Required action
Below are the records; count the lines in which "Basic" occurs and report only that number.
===== Data
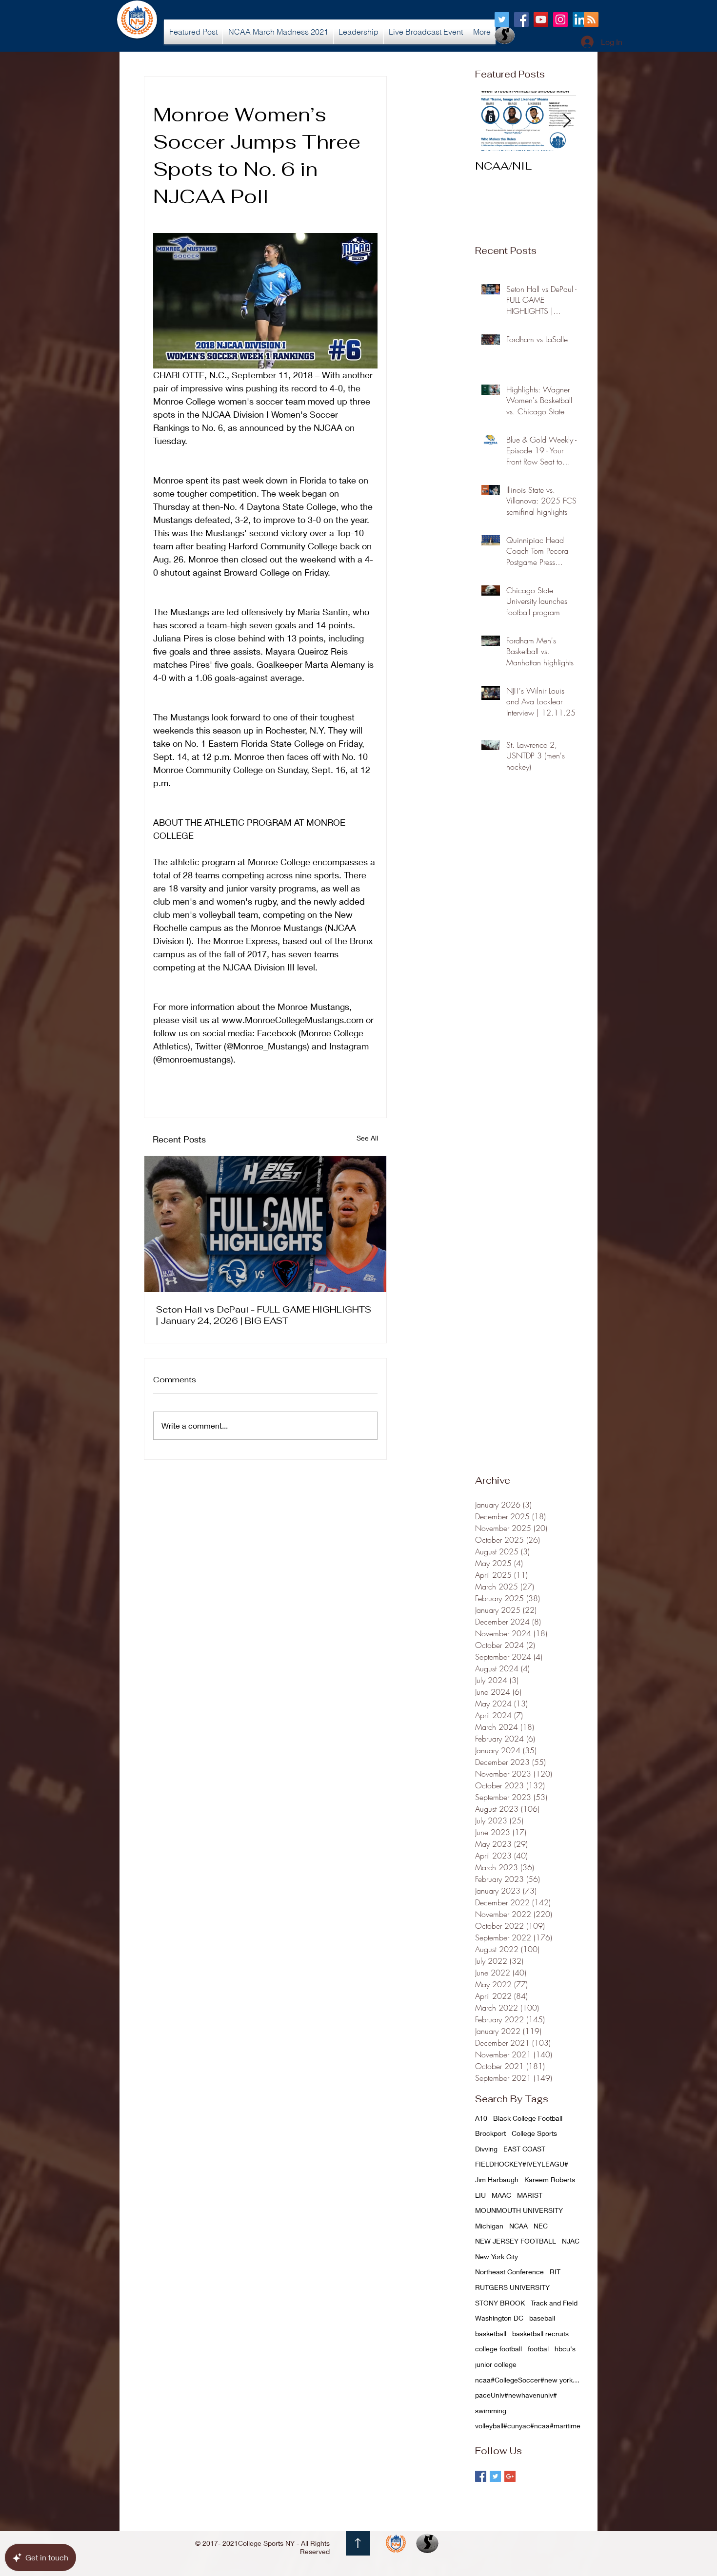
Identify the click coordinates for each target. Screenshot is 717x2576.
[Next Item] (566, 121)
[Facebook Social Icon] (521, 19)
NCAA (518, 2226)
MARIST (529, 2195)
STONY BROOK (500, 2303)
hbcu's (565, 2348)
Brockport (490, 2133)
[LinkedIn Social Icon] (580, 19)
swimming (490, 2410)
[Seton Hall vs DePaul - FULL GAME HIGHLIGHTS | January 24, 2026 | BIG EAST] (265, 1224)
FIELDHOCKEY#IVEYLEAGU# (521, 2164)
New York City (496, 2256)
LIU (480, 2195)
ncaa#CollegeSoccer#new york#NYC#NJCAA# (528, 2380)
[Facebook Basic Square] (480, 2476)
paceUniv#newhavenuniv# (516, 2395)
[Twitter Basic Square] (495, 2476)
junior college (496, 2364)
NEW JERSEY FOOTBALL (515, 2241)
==========
===== Data
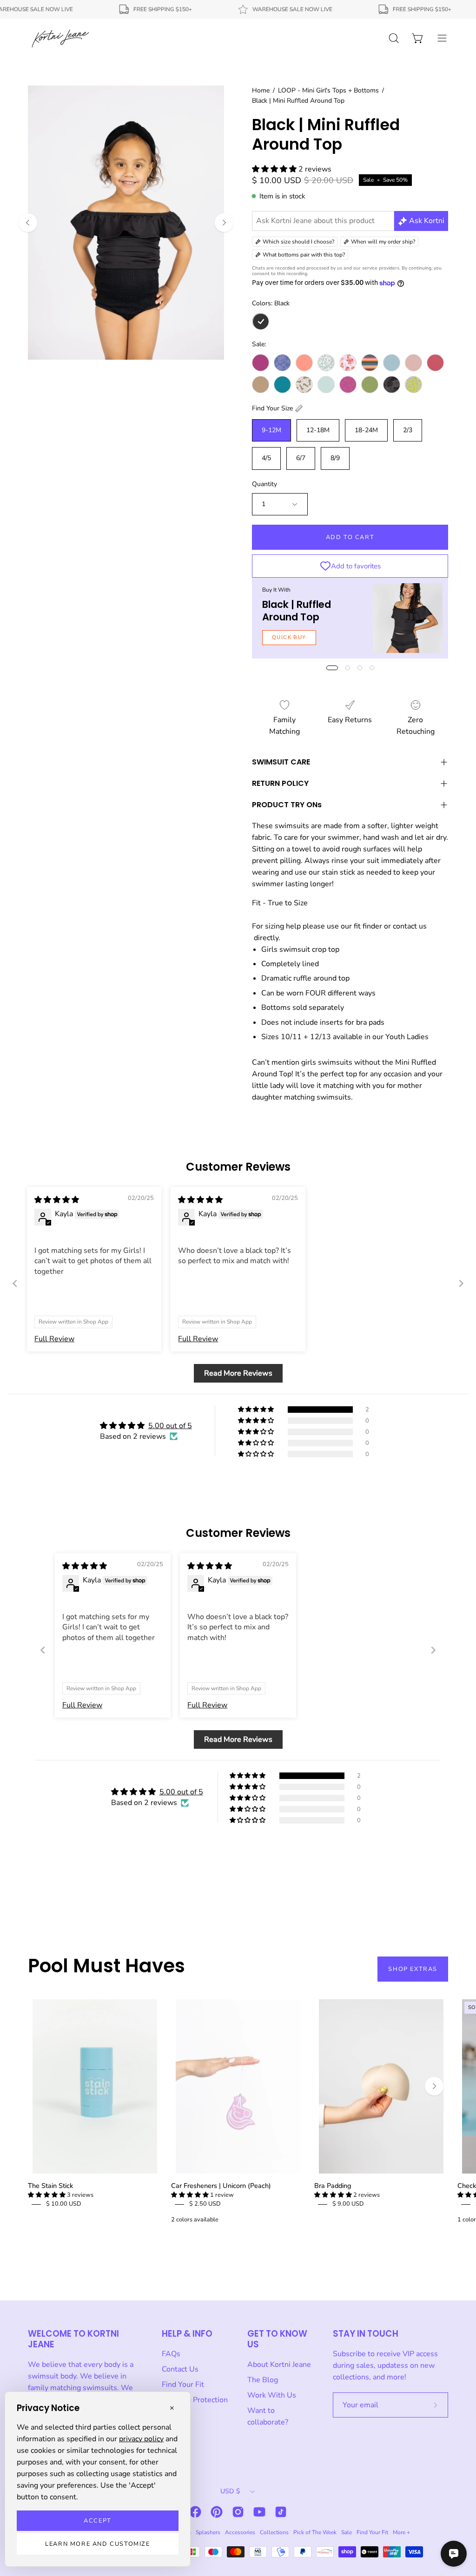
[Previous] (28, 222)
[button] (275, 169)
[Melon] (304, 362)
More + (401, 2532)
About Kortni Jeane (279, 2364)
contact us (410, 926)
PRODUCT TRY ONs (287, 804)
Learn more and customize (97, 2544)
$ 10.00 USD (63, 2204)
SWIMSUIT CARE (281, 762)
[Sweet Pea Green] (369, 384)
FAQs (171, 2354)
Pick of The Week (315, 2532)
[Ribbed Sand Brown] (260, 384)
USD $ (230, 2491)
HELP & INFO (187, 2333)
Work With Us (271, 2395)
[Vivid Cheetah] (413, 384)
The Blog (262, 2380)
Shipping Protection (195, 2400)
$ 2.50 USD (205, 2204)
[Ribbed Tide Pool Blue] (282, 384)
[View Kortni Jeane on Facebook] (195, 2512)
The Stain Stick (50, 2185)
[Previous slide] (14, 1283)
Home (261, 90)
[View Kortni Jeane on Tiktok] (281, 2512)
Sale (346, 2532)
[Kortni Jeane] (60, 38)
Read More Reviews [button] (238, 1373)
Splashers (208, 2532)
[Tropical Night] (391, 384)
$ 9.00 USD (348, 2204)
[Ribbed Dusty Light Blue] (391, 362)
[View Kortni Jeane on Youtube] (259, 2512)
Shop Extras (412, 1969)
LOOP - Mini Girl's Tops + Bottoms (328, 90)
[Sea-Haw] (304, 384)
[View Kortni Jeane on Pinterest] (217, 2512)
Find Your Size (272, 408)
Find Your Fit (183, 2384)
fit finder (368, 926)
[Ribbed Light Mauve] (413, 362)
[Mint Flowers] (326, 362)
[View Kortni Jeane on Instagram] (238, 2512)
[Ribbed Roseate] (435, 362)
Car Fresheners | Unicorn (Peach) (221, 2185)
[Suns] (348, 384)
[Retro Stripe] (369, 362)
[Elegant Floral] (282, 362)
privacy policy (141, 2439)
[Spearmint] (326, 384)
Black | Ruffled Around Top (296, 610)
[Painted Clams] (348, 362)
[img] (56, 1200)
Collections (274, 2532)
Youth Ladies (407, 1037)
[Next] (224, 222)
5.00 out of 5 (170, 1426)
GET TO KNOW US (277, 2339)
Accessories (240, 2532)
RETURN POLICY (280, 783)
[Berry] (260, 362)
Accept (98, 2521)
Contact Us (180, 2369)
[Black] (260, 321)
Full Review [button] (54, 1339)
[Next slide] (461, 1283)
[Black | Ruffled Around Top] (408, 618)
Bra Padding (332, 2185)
==========
===== Data
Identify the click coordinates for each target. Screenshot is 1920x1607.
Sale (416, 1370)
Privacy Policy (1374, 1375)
==========
Result below
2